Every movie needs a protagonist, and the 90’s Comedy Movie has the Lovable And Clumsy Man-Child that goes through life by being a Whimsical Asshole (let’s call him LACMC for short). Basically, they’re boys who chose not to grow up and live every day of their life as if they never left some sort of never-ending keg party with friends. Speaking of friends, our LACMC has Awesome Wingmen at his side that always help him with everything as if they have no life of their own outside of the protagonist’s personal life. Despite having no personality outside of being a complete dumbass that can’t tell left from right, the LACMC always gets the Seemingly Serious Girl to be his girlfriend by the story’s end even if they have no personality to speak of. How the girl falls for LACMC is beyond me but I bet it has something to do with LACMC sacrificing animals to a Cross Roads Demon while off-screen. And for reasons absolutely no one can comprehend, all of this happens against the backdrop of some convoluted Economic Scheme where The Man (the only one in the story who hates the heroes because they’re fun and The Man is not) plans to get rich by engineering a hostile takeover that somehow involves the LACMC despite how stupid that sounds. Shenanigans then ensue for an hour and a half, starring this wacky troupe of cutouts as they bump into one toilet humor loaded scenario to another.
I’ll give JOE’S APARTMENT a couple of points for slightly averting some of these annoying mainstays in the 90’s Comedy Movie, like how the titular Joe is believable as a loser (at least for the first half of the movie) who has the shittiest luck in the world and how his Awesome Wingmen turn out to be more destructive than anything thanks to their never-ending party mentality (fuck do you expect from sentient roaches anyways). There’s also the fact that the progression of events is pretty coherent as compared to others of the same genre where the narrative is paper-thin at best and is only a cheap justification to link poorly-made skits together but in the end, JOE’S APARTMENT reverts back to the usual motions of every 90’s Comedy Movie and resolves everything just in time for Joe to not only get the girl but be filthy fucking rich by the end, all thanks to the actions of others and not himself. Yes, it’s a fucking comedy and it would (admittedly) be a crime to take it way too seriously and demand well paced character arcs but as it is, JOE’S APARTMENT is a good example of what NOT to do in future comedies.

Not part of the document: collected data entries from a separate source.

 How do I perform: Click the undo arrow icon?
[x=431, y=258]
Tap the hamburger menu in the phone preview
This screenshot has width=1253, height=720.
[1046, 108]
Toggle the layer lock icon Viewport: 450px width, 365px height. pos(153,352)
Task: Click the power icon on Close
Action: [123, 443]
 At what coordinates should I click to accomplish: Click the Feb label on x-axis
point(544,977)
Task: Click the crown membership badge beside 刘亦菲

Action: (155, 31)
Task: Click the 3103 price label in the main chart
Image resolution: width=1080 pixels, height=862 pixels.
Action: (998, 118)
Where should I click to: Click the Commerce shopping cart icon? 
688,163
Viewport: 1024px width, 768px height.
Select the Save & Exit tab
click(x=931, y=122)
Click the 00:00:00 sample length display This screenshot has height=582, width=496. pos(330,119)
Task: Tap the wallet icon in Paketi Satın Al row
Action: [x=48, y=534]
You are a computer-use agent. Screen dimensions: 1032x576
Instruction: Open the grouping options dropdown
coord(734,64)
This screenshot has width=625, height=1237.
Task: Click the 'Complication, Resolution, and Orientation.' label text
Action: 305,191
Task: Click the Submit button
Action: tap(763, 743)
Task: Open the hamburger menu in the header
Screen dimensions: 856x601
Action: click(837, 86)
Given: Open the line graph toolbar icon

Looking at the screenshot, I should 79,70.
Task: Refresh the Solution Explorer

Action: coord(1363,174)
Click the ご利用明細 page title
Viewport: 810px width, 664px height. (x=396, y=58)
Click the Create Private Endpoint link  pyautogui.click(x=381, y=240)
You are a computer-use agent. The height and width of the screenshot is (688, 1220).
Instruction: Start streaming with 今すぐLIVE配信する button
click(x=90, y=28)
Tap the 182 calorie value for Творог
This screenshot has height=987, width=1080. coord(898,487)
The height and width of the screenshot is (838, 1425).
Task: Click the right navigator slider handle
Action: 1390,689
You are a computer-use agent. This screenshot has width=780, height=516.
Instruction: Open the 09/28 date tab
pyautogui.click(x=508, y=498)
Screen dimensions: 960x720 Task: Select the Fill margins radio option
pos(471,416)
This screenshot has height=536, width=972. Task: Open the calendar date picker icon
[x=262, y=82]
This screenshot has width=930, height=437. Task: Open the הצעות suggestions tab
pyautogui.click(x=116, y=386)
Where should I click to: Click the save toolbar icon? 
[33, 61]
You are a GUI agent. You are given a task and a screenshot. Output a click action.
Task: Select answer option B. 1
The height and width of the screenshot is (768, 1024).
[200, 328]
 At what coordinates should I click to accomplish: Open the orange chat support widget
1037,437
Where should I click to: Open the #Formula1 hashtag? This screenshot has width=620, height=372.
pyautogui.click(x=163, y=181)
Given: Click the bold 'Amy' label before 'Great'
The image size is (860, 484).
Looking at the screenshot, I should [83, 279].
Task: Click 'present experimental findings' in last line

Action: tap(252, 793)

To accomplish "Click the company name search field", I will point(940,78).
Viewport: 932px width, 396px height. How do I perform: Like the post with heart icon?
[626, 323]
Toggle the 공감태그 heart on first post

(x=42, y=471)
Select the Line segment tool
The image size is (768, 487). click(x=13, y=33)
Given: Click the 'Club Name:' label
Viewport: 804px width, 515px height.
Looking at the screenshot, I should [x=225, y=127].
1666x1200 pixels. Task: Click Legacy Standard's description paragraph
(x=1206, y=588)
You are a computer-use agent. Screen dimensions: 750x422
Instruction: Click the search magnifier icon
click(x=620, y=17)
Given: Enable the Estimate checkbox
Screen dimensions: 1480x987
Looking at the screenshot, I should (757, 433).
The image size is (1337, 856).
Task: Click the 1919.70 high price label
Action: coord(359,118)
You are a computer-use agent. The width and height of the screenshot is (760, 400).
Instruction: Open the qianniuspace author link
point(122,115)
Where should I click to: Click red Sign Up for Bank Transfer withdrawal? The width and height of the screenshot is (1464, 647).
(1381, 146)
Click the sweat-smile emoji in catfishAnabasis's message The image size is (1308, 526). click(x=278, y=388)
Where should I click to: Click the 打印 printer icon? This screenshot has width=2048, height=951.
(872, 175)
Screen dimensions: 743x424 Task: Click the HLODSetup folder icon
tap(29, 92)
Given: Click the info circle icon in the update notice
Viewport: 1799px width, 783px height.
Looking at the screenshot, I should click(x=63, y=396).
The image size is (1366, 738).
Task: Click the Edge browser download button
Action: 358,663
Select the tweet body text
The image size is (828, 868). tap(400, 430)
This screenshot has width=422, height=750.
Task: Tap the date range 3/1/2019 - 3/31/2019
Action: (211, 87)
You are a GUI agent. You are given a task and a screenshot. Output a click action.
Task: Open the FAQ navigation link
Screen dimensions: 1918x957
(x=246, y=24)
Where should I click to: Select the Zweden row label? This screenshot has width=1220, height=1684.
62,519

JOE’S APARTMENT is a forgettable relic of a forgettable genre that’s thankfully dying out as we speak, even if retards like Adam Sandler and Vic Sotto earn millions every day for scraping the bottom of the barrel but if curiosity got the better of you, then I can’t exactly stop you from watching singing cockroaches. As for me, it was nice to finally get that lingering question (“What the fuck is JOE’S APARTMENT?”) out of my mind but the answer to it isn’t exactly something worth celebrating.